$(X,\tau)$ - linear topological space
$ V \subset X $ - hyperplane
$ V = \left \{ x \in X \ | \ f(x) = \alpha \right \}, \alpha \in K = \mathbb{R}(\mathbb{C}), f $ - linear functional on $X $
I should prove that hyperplane $V=[V]\neq X$ or $[V]=X$
I know:
In a linear topological space a hyperplane is closed if and only if it is the kernel of a continuous linear functional.

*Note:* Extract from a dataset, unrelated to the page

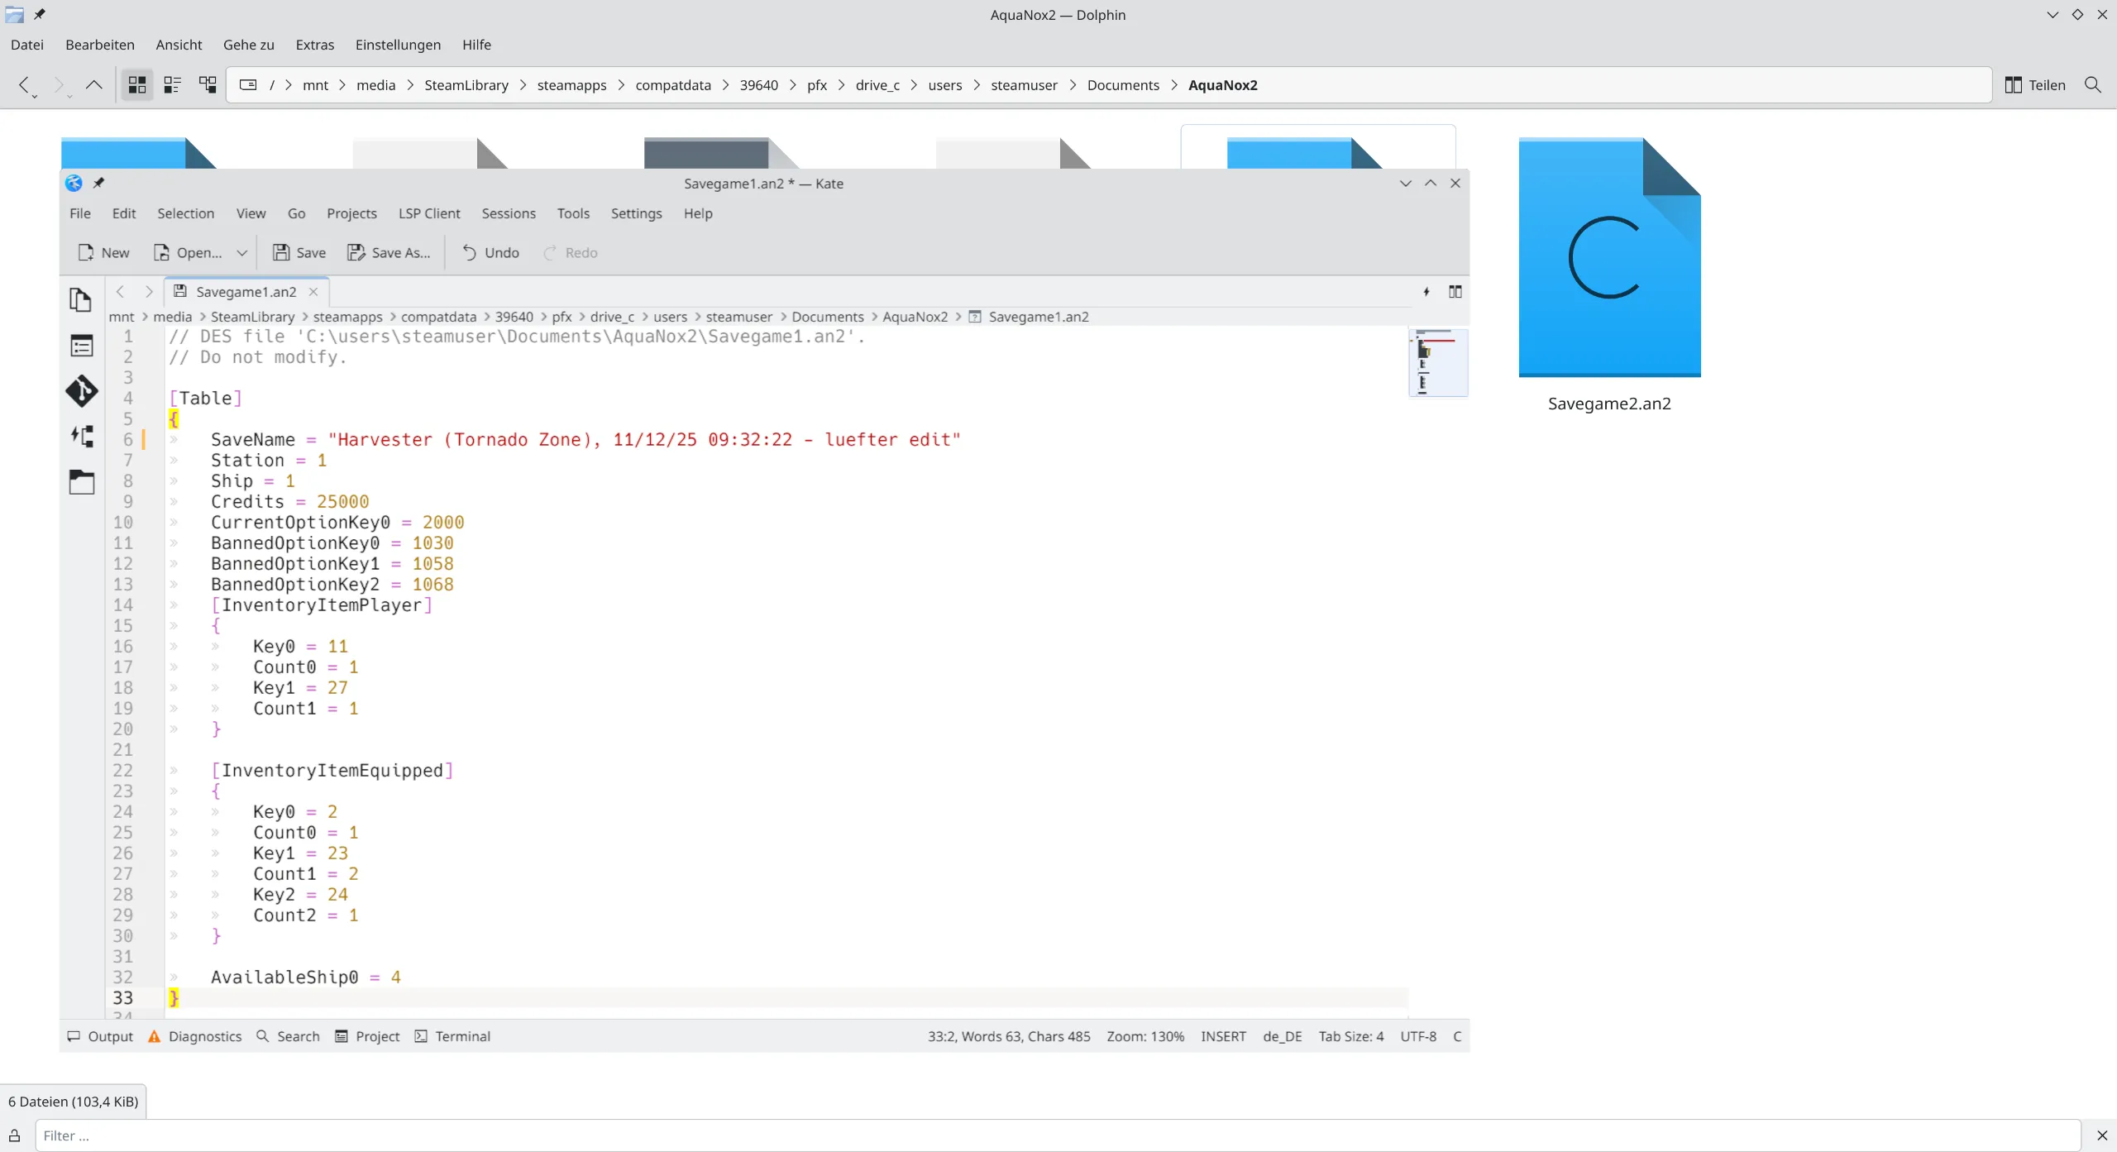
Task: Open the UTF-8 encoding selector
Action: [1417, 1036]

How can I prove this statement?
Definition 1: A hyperspace in $X$ is a maximal proper subspace of $X$. Hence, a subspace $L$ of $X$ is a hyperspace of $X$ if and only if $[L\cup\{a\}]=X$ for any $a\in X\setminus L$.
Definition 2: A hyperplane in $X$ is a set of the form $L+a$ where $a\in X$ and $L$ is a hyperspace.
Theorem: A subspace of $X$ is a hyperspace if and only if it is the kernel of a non-zero functional $f:X\to\mathbb{R}$ (or $\mathbb{C}$).
Corollary: If $V=\{x\in X:f(x)=\alpha\}$, for $\alpha\in\mathbb{R}$ and $f\in X'\setminus\{0\}$, then $[V]=V$ or $[V]=X$.
Proof: Let $L=ker(f)$ and $a\in X$ such that $f(a)=\alpha$. Then $V=L+a$.
Case 1: $a\in L$. In this case, $V$ is a subspace of $X$ and hence $[V]=V$.
Case 2: $a\not\in L$. By Theorem, $L$ is a hyperspace of $X$ and hence $$X=[L\cup\{a\}]=\{l+\lambda a:l\in L,\, \lambda\in\mathbb{R}\}=[L+a]=[V].$$